Two and a half years ago, a white police officer named Michael Slager repeatedly shot an unarmed black man, Walter Scott, in the back. (December 12, 2017), Slager was finally sentenced to 20 years in prison for violently cutting 50-year-old Scott’s life decades short. The killing was, of course, documented on video by a bystander’s phone, and that footage was aired by the media and all over social networks.

 

This sentencing is noteworthy because black men are almost three times more likely than white men to be killed by cops–and civilian deaths at the hands of police officers rarely result in real punishment. For example, in 2015, The Guardian found over 1,100 Americans were killed by police–but not one cop was convicted that year.

There are a litany of reasons why juries struggle to find cops guilty. Policing is dangerous work and many cops put their lives on the line every day to protect us–last year, 64 cops were killed by firearms in America. Consequently, jurors may be more willing to give cops the benefit of the doubt. Racism and racial bias certainly play a role–juries are often not very diverse, despite evidence published by the American Psychological Association that suggests interracial juries make fewer factual mistakes; even the Supreme Court has expressed its concerns about the role of racism in jury deliberations.

But this time around, the cop who murdered the black citizen isn’t getting away with it. I say that even as I know no jury ever actually found Slager guilty (despite that damning video) and that the full punishment prosecutors were aiming for wasn’t achieved. But the fact that they got this far in the case is due in large part to the mighty little camera phone, the distribution power of social media, and most of all, Feidin Santana, the modern-day George Holliday who bravely kept filming even as Slager drew his gun and pointed it at Scott’s retreating figure.

In the scheme of things, Slager’s sentence is a small, bitter spoonful of justice. It is also a brief but moving reminder of the early promise of cameraphones and the mobile internet. For much of my life, I was bitterly cynical about the media. It was, I felt, controlled by the powerful, and the voices of everyday people were excluded. The media covered what it wanted to cover, not what the public wanted it to cover. That was my view.

When mobile video and social networks were used to broadcast violence and oppression after the 2009 Iranian election, I knew there was misinformation flying around, but the benefits seemed to outweigh the effort it took to discern fiction from fact. I thought: Wow, wow, wow, look what the camera phone is doing–now the mainstream media will not be able to ignore the public’s voices, journalism will be democratized, everyone will be able to more easily document and broadcast the truth, and thus more justice will be served all over the world.
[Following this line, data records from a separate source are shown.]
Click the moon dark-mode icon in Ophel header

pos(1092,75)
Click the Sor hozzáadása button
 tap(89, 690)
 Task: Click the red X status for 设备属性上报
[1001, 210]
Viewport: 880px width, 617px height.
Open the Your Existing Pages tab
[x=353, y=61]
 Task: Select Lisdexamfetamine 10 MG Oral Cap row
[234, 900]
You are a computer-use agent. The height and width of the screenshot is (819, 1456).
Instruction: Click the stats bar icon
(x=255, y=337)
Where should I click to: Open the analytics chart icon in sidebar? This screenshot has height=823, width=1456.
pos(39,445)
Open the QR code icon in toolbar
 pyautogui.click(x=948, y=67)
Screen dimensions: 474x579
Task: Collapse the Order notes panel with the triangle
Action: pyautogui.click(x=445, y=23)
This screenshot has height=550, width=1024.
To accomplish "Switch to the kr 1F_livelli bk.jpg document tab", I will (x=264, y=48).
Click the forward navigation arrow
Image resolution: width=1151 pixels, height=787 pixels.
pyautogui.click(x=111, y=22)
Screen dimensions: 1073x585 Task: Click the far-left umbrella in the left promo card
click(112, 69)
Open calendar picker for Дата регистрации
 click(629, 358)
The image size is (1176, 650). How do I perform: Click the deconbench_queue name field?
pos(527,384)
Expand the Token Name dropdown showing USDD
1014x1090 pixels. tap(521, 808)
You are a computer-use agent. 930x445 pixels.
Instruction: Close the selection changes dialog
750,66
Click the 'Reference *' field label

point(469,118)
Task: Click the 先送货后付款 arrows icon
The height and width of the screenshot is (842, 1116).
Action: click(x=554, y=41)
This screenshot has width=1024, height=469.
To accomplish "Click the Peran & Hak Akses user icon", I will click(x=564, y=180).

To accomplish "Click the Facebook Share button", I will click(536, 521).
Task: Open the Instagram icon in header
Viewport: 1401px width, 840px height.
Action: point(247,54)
For a few years, it seemed like that might be happening, especially during the Arab Spring and Occupy Wall Street, before we knew those movements wouldn’t result in the democratic awakenings many had hoped for. Since then, the internet has seemed to grow darker every year–harrassment, propaganda, misinformation. People die of police-inflicted gunshot wounds on camera and their killers don’t go to jail. A man’s death is streamed on Facebook Live and the officer gets a buyout. All of this has naturally helped dampen my faith that we can build a smartphone-catalyzed, egalitarian, citizen-powered media that holds power accountable and shines a light on what is true.

 

That said, reading about this result in the Scott case–not that anything can ever make up for the loss of his life–reminds me of that earnest belief I once had in the potential of distributed news systems and smartphones to make the world more fair. It may be naive to think that more justice in police brutality cases might be coming, but please do forgive me if I spend a few minutes allowing myself to hope that the battle for truth is not entirely lost.